■ **Quoted passage**
-- start --

ComfyUI-JoyCaption

Joy Caption is a ComfyUI custom node powered by the LLaVA model for efficient, stylized image captioning. Caption Tools nodes handle batch image processing and automatic separation of caption text.

Joycaption_node

News & Updates

2025/10/27: Added Custom Models v2.0.2 ( update.md )
2025/10/20: Update and bug fix ComfyUI-JoyCaption to v2.0.1 ( update.md )
2025/08/22: Update ComfyUI-JoyCaption to v2.0.0 ( update.md )
- Added GGUF model support for better performance and compatibility
- Fixed critical parameter handling issues (top_k, image format)
- Improved console output (no more base64 spam)
- Enhanced error handling and stability
- Added JoyCaption GGUF and JoyCaption GGUF (Advanced) nodes
- Enhanced GGUF Support: Comprehensive support for 12 quantization levels (Q2_K to F16)
- llama_cpp_install folder: Complete installation guides and automated scripts for llama-cpp-python
- Simplified Installation: One-click llama-cpp-python installation with automatic CUDA support
- Cross-Platform Support: Windows, macOS, and Linux installation guides
- Performance Improvements: Optimized model loading and memory management
2025/06/15: Update ComfyUI-JoyCaption to v1.2.0 ( update.md )
- Enhanced CUDA performance optimization
- Improved memory management strategies
- Added Global Cache mode for faster processing

v1 2 0

2025/06/07: Update ComfyUI-JoyCaption to v1.1.1 ( update.md )

-- end --

■ **Prompt**
Could you resume the ComfyUI-JoyCaption changelog above, picking up right after its last line?

(Collected data)
-- start --

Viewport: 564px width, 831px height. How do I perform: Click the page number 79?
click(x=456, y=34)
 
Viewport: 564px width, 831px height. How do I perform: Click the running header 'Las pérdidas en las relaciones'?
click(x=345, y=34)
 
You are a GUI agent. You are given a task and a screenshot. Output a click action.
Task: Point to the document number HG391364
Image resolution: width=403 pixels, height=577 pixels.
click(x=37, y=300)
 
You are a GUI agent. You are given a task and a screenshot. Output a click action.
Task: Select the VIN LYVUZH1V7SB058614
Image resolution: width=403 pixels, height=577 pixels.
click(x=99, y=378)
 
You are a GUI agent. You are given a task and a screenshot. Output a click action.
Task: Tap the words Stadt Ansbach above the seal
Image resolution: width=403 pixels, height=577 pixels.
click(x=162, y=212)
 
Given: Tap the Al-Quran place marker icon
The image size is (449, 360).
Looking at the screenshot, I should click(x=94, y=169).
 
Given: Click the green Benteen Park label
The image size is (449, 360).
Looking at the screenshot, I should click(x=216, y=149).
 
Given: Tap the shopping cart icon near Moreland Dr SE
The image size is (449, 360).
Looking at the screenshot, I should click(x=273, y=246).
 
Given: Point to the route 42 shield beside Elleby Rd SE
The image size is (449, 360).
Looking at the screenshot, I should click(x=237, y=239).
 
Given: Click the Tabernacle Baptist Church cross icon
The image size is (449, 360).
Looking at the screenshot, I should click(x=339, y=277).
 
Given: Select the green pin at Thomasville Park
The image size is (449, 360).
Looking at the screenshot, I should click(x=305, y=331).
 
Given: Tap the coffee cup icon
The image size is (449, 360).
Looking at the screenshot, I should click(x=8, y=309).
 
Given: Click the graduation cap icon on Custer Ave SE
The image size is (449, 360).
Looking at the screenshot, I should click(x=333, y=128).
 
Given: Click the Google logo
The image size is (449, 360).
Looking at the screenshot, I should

-- end --

■ **Response below**
2025/06/05: Update ComfyUI-JoyCaption to v1.1.0 ( update.md )
Add Caption tools

Features

Simple and user-friendly interface
Multiple caption types support
Flexible length control
Memory optimization options
GGUF model support - Efficient quantized models for better performance and lower memory usage
Automatic model download - Models will be downloaded automatically and properly renamed on first use
Support for multiple caption types
Support for advanced customization options
Multiple precision options (fp32, bf16, fp16, 8-bit, 4-bit)
Enhanced memory management with Global Cache mode
Clean console output (no debug spam)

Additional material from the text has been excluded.